The insurance business is supposed to be simple and relatively stable. It's not difficult to sell insurance, collect premiums, hedge your risk elsewhere with re-insurers and then invest the remaining premiums conservatively.
So what the hell happened? AIG (NYSE:AIG) allowed an unhedged fund to operate from within and a tiny 400 person division brought down a giant that employed 125,000. Hartford (NYSE:HIG), Prudential (NYSE:PRU), Lincoln National (NYSE:LNC), MetLife (NYSE:MET) and Genworth (NYSE:GNW) are all suffering the same fate. All are facing ratings agency downgrades based on capital ratios that fall with the stock market.
The culprit in this mess are guaranteed variable annuity contracts. A relatively new phenomenom in the annuity business, guarantees on annuity returns are irresponsible and should never have been allowed to exist. I don't remember which insurance company first got the bright idea to offer a minimum guaranteed return for their investors, but once launched by 1, the other firms soon followed with similar guarantees.
Insurance regulators whistled by the graveyard and made no effort to stop or even slow down the proliferation of these contracts and the rest is history. Sure, there were no evident problems during the bull market of the past 13 years, but once markets began correcting it was simply a matter of time until these guarantees began to destroy capital cushions at all of the above firms.
Big deal, you say. Let these insurers go belly-up if they can't raise new capital. One small problem. Millions of Americans have their retirement savings in annuities and millions more have life insurance policies with the above firms. Our fragile system could not withstand a large run by policy holders to cash out their life insurance policies, as these companies operate like banks and only keep a small percentage of assets in liquid form.

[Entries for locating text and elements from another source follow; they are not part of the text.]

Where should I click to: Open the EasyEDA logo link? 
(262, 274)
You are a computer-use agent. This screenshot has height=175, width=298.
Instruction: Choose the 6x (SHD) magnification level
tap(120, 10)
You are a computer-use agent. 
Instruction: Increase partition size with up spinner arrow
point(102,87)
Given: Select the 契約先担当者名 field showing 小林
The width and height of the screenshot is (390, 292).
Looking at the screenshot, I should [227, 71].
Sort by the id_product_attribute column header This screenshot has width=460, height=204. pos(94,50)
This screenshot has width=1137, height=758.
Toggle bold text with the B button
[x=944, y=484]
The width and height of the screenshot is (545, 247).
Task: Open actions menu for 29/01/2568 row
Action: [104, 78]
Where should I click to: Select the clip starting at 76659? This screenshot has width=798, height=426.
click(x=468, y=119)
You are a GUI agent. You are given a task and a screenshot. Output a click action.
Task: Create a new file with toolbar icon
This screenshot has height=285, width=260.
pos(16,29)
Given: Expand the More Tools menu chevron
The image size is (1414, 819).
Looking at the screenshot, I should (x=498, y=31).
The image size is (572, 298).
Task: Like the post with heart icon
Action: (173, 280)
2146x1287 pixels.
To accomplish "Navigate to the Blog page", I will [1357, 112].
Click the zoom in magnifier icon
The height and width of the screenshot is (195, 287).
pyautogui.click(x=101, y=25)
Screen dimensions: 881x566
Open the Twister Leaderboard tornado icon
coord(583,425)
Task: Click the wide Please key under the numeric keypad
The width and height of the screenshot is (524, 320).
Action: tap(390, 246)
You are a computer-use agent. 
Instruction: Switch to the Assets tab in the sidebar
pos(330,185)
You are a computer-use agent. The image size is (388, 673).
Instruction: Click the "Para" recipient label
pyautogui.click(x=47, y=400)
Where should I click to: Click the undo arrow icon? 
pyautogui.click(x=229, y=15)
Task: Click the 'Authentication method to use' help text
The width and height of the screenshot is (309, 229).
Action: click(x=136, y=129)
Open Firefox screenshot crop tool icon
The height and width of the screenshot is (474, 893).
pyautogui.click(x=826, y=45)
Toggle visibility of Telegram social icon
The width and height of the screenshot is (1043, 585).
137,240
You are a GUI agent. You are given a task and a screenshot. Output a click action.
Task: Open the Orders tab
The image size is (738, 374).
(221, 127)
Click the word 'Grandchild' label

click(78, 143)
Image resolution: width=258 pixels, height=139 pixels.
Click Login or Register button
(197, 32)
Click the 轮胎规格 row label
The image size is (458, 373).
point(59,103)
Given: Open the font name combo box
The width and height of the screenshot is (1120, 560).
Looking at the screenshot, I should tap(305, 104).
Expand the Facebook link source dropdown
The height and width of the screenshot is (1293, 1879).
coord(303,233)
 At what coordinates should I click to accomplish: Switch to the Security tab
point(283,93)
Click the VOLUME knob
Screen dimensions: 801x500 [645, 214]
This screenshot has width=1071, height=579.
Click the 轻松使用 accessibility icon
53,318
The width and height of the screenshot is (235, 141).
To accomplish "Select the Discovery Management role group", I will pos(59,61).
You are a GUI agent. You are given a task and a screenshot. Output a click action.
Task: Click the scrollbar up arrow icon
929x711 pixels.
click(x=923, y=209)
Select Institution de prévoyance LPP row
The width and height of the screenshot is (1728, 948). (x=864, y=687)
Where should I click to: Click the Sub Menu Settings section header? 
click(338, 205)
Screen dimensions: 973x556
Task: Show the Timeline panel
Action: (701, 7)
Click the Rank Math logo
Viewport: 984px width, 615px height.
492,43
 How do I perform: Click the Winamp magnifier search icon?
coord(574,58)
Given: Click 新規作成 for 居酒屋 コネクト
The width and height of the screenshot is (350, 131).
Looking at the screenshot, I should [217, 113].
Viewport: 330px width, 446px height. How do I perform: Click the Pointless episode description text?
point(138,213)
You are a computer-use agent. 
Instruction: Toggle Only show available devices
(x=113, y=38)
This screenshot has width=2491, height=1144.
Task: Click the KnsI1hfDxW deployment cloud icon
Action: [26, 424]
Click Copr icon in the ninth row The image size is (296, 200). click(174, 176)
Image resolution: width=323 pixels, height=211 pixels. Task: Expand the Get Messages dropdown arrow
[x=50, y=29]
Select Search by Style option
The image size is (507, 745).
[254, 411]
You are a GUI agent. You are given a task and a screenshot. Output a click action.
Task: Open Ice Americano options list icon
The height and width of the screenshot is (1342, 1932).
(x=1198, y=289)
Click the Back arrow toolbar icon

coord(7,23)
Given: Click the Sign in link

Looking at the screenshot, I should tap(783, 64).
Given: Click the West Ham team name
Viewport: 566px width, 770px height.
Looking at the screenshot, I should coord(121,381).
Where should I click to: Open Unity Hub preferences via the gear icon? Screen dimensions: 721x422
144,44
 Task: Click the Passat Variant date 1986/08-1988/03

So to prevent disaster, you will soon be asked to give half a trillion or so of borrowed money in order to save these life insurers all because of their goddamned guarantees on variable annuity returns. They won't ask for $500 billion all at once, because the sheeple might actually notice and complain. Instead we'll wake one morning soon to hear that Treasury has given $100 billion to the industry and that the problem is now solved.
Does the pattern sound familiar? It should. The government assault on taxpayers to rescue big business is always incremental. Drip, drip, drip until we drown.